Verhandlungen nach Messerattacke in Regionalzug begonnen

Der Glaube gibt der Familie Halt

Image
Vater steht vor einem Foto seiner Tochter
Nachweis

Foto: Marco Chwalek

Caption

Michael Kyrath vor einem Bild seiner Tochter Ann-Marie. Die Jugendliche kam bei einem Attentat im Regionalzug ums Leben. Foto: Marco Chwalek

Die Messerattacke auf Reisende in einem Regionalzug von Kiel nach Hamburg Ende Januar bewegte das Land. Ein junger Mann und seine Freundin starben, die Jugendliche war Messdienerin. Ihr Vater erzählt von seiner Tochter und dem Glauben an Gott.

In der vergangenen Woche hat vor dem Landgericht Itzehoe der Prozess gegen einen Mann begonnen, der im Verdacht steht, im Januar in einem Zug bei Brokstedt in Schleswig-Holstein zwei junge Menschen erstochen sowie vier Menschen schwer verletzt zu haben. Der 19-jährige Denny und seine zwei Jahre jüngere Freundin Ann-Marie kamen ums Leben. Die Anteilnahme war groß: 7000 Karten und Briefe gingen bei Ann-Maries Familie ein.

Ann-Marie war Messdienerin in der Elmshorner Pfarrei Heiliger Martin, wo sie sehr aktiv war. Ihre Eltern, Birgit und Michael Kyrath, haben den Tod ihrer Tochter noch nicht verarbeitet. Aber sie gehen offen mit ihrem Schmerz um, haben sich mehrfach öffentlich geäußert, weil ihnen das Sprechen über die geliebte Tochter hilft. Auch dem Rundfunkreferat des Erzbistums Hamburg gab Vater Michael Kyrath ein Interview. Er sprach dabei über den Glauben, der nicht nur seine Tochter durchs Leben trug, sondern jetzt der Familie Halt gibt. Dazu gehöre auch die Gewissheit, dass seine Tochter in dem Moment nicht allein war, „sondern jemand bei sich hatte, den sie geliebt hat, der sie geliebt hat, die sich gegenseitig vertraut haben“, sagt Kyrath.
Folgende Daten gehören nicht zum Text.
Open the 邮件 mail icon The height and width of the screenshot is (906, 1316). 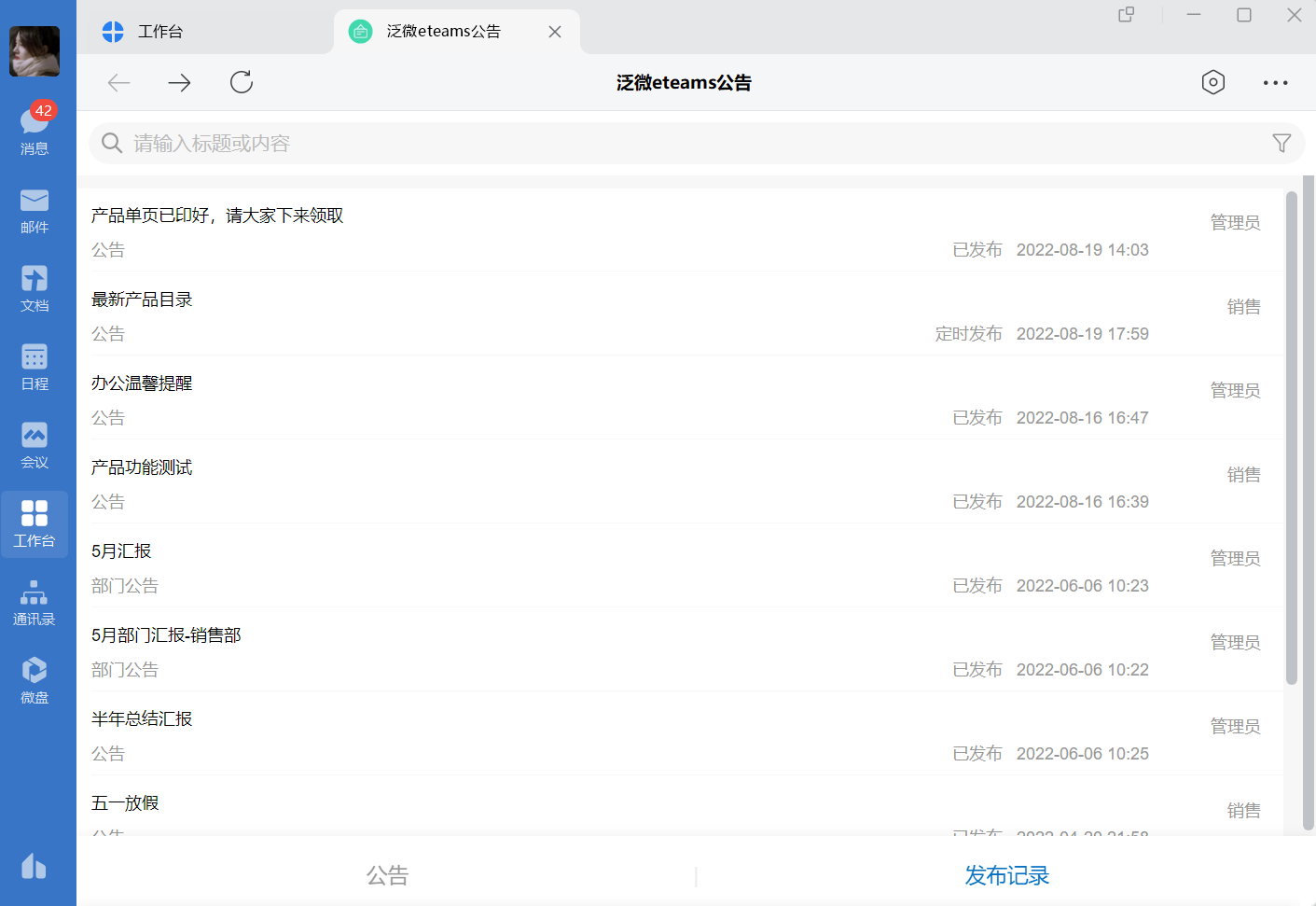tap(35, 210)
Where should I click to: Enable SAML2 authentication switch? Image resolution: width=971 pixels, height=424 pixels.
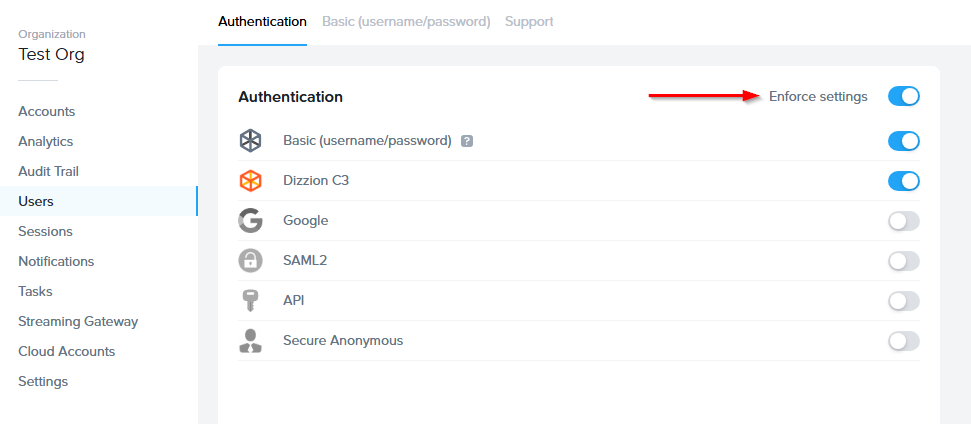[x=903, y=261]
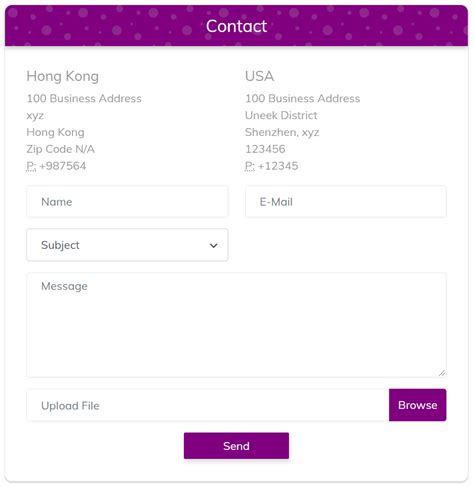This screenshot has width=474, height=487.
Task: Select the USA office heading
Action: 260,76
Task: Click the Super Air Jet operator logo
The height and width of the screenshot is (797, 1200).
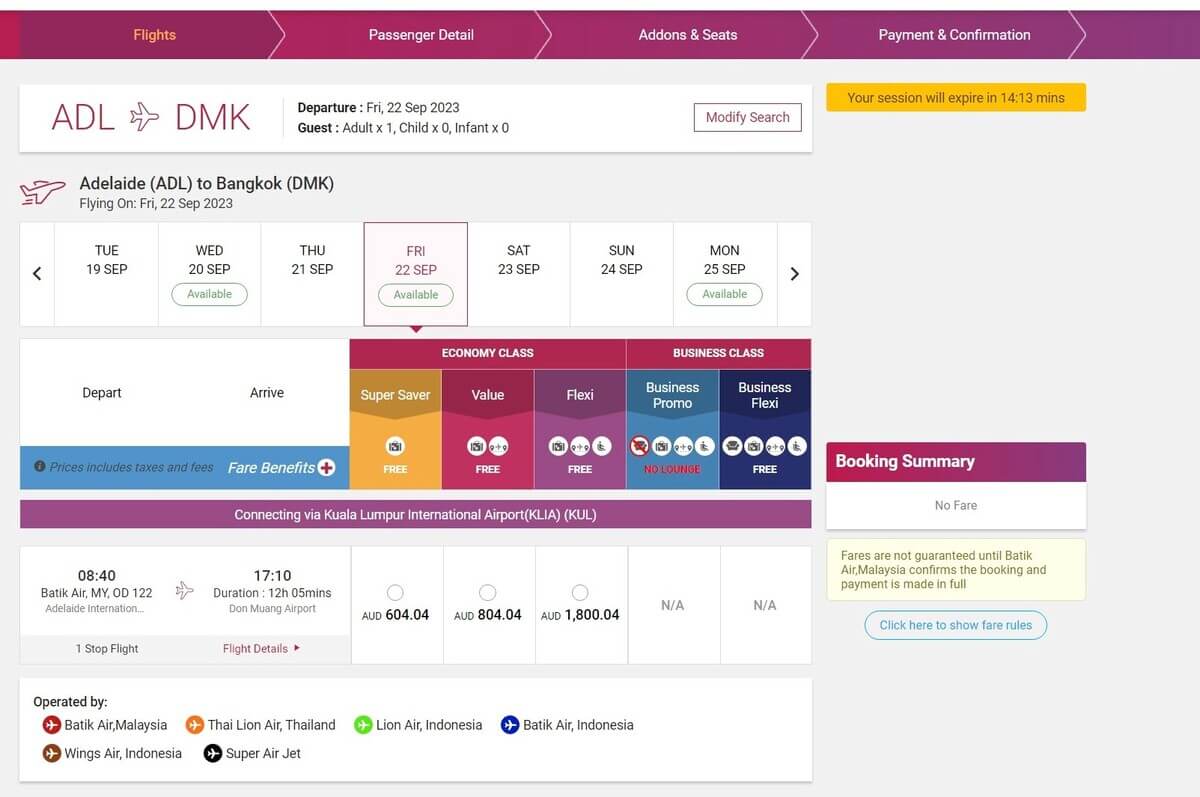Action: [x=213, y=753]
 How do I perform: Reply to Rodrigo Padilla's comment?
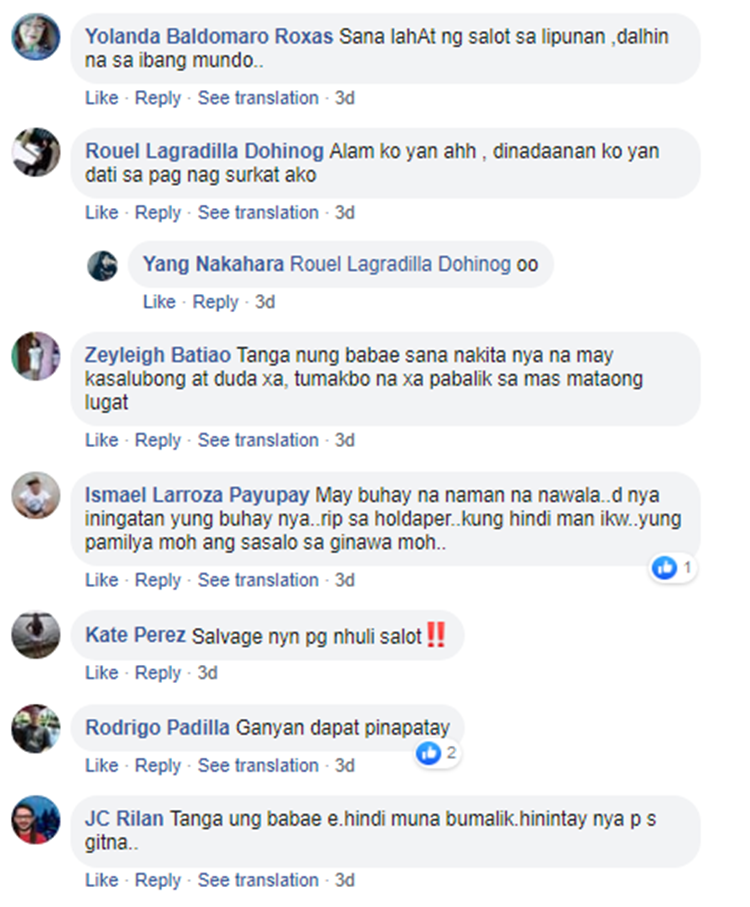[158, 765]

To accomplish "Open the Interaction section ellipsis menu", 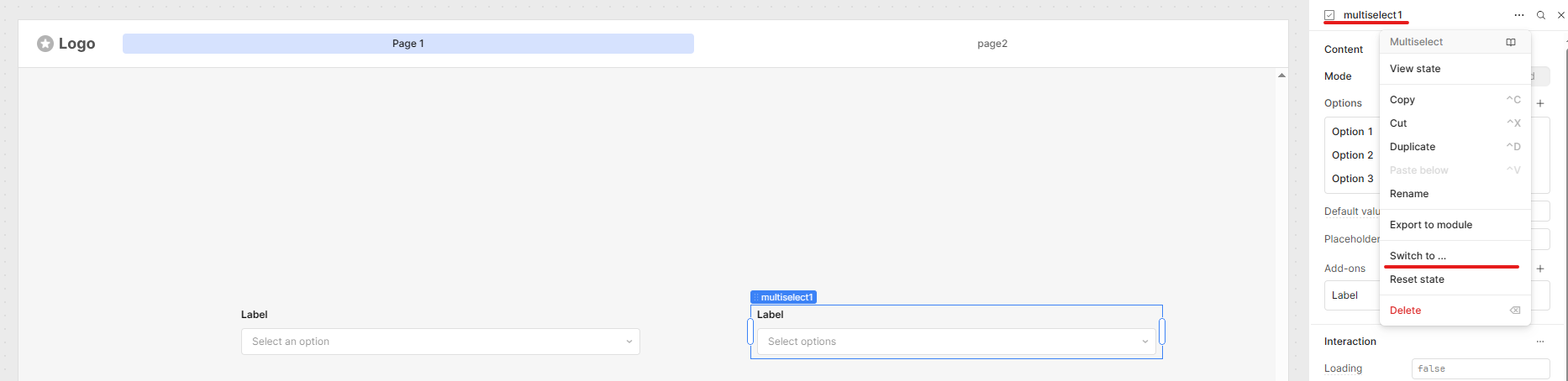I will [1540, 342].
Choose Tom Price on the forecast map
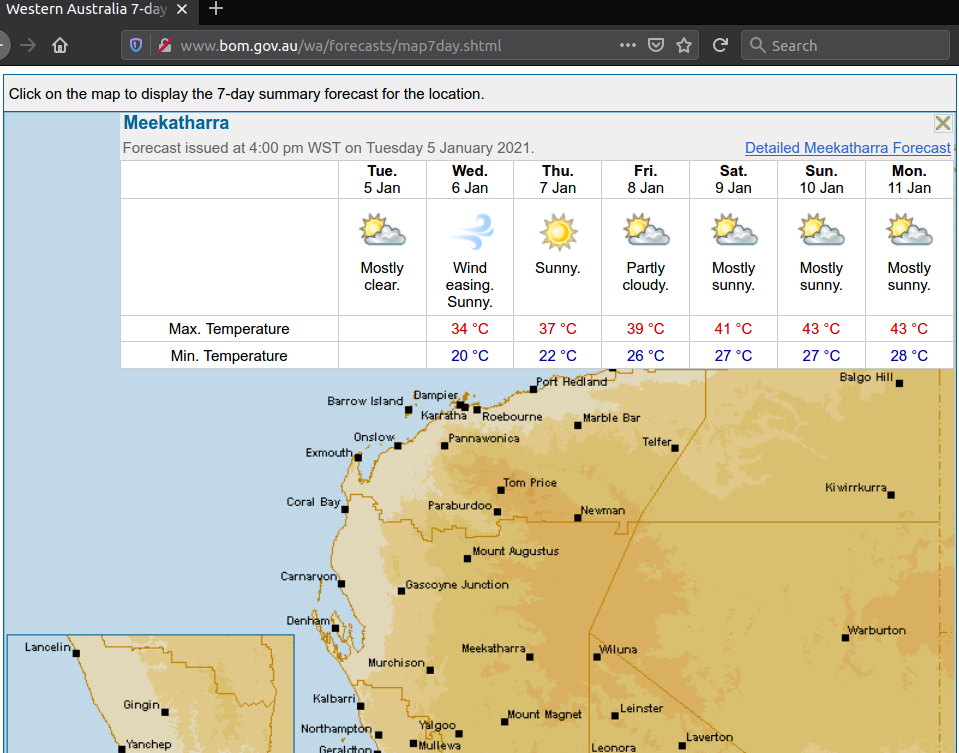This screenshot has height=753, width=959. [x=501, y=490]
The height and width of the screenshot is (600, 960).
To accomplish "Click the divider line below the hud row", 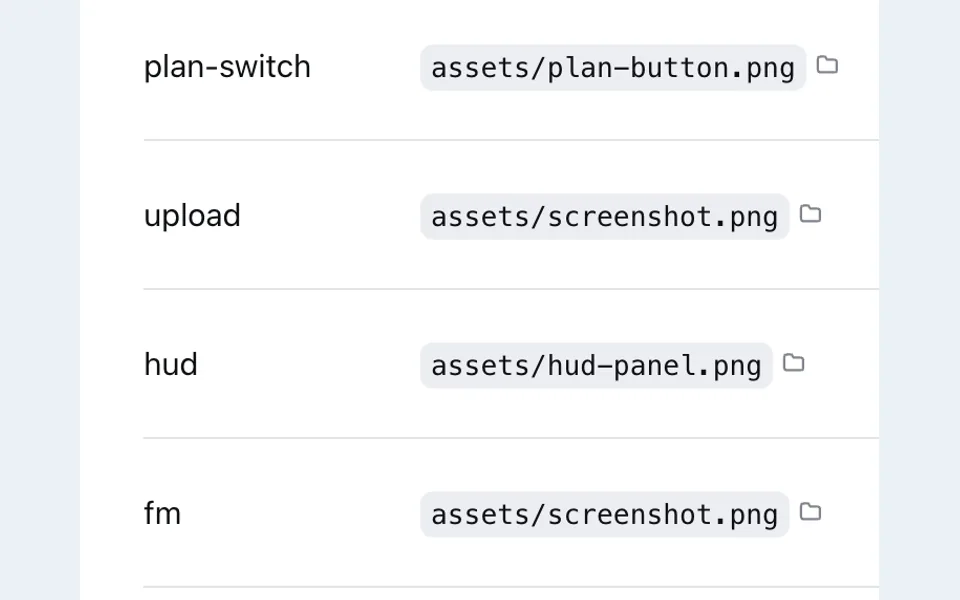I will (511, 438).
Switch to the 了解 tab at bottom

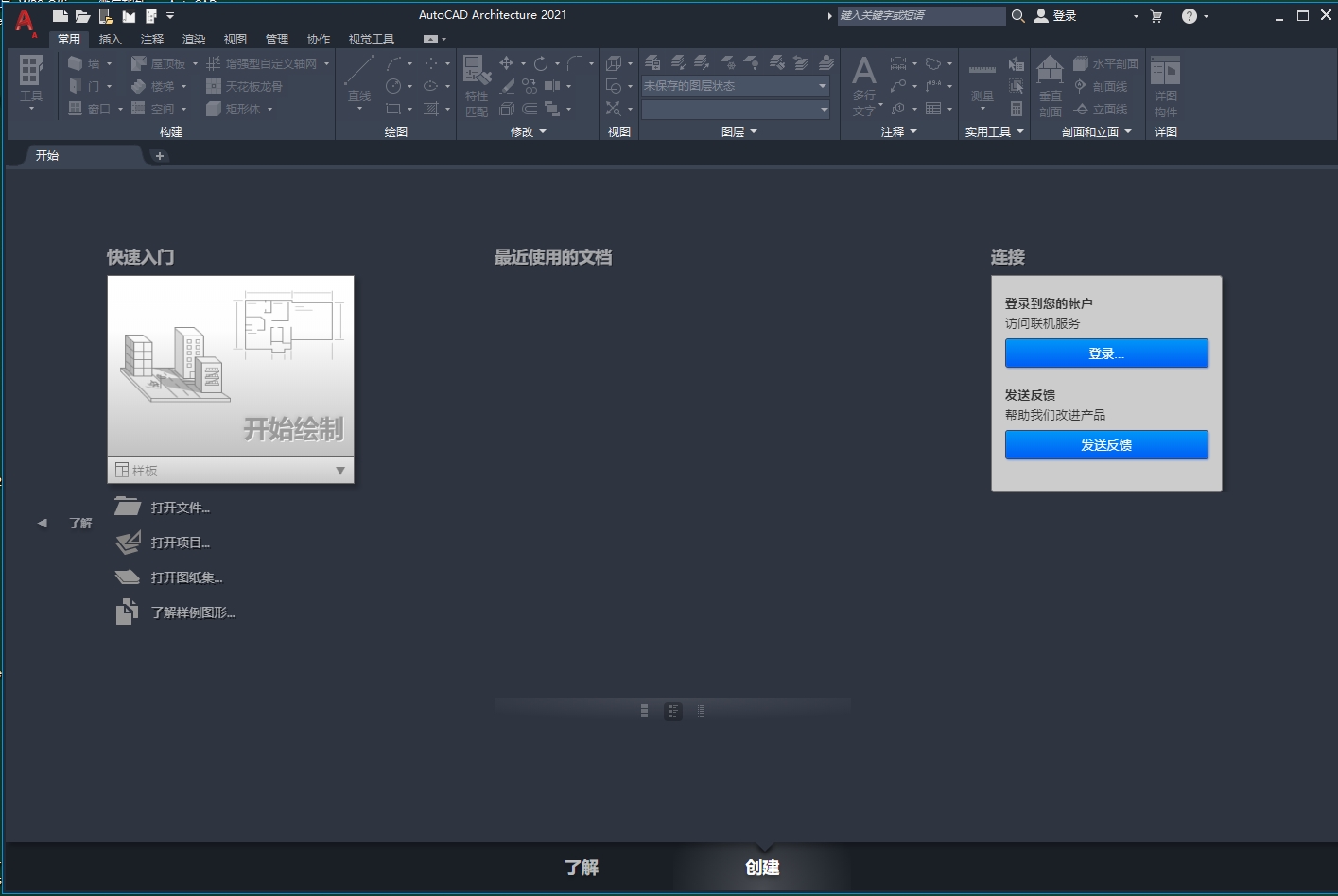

Sie war mit Herzblut Messdienerin

Ann-Marie war gerade erst 17 Jahre alt geworden. Sie war, so erzählt es ihr Vater, „mit Herzblut Messdienerin und sehr, sehr gläubig und hat es auch so gelebt“. Der regelmäßige Kirchgang, das Gebet und ihre inneren Gespräche mit Gott gehörten dazu. „Nicht nur in der Kirche, auch zu Hause“, so Michael Kyrath. Am liebsten ging sie in die Vorabendmesse in Elmshorn. „Das geht uns eigentlich auch so, und alle Menschen, die dort sind, die man dann ja auch regelmäßig wiedertrifft, sind sehr gefühlvoll, sehr empathisch, sehr mitfühlend“, findet der Vater.

Er selbst hat seinen Glauben nicht verloren. „Einerseits hadert man natürlich und fragt Gott: ,Warum tust Du mir, tust Du uns das an?‘ Auf der anderen Seite ist es aber auch das, was einen stützt, dass Ann-Marie jetzt in einer besseren Welt ist und vielleicht dort mit ihrer Freude, mit ihrem Enthusiasmus, mit ihrer Begeisterungsfähigkeit auch was bewegen kann.“ Persönlich helfe ihm der Gemeindepfarrer weiter, „der eine ganz, ganz wichtige, immer wieder aufbauende Stütze ist“.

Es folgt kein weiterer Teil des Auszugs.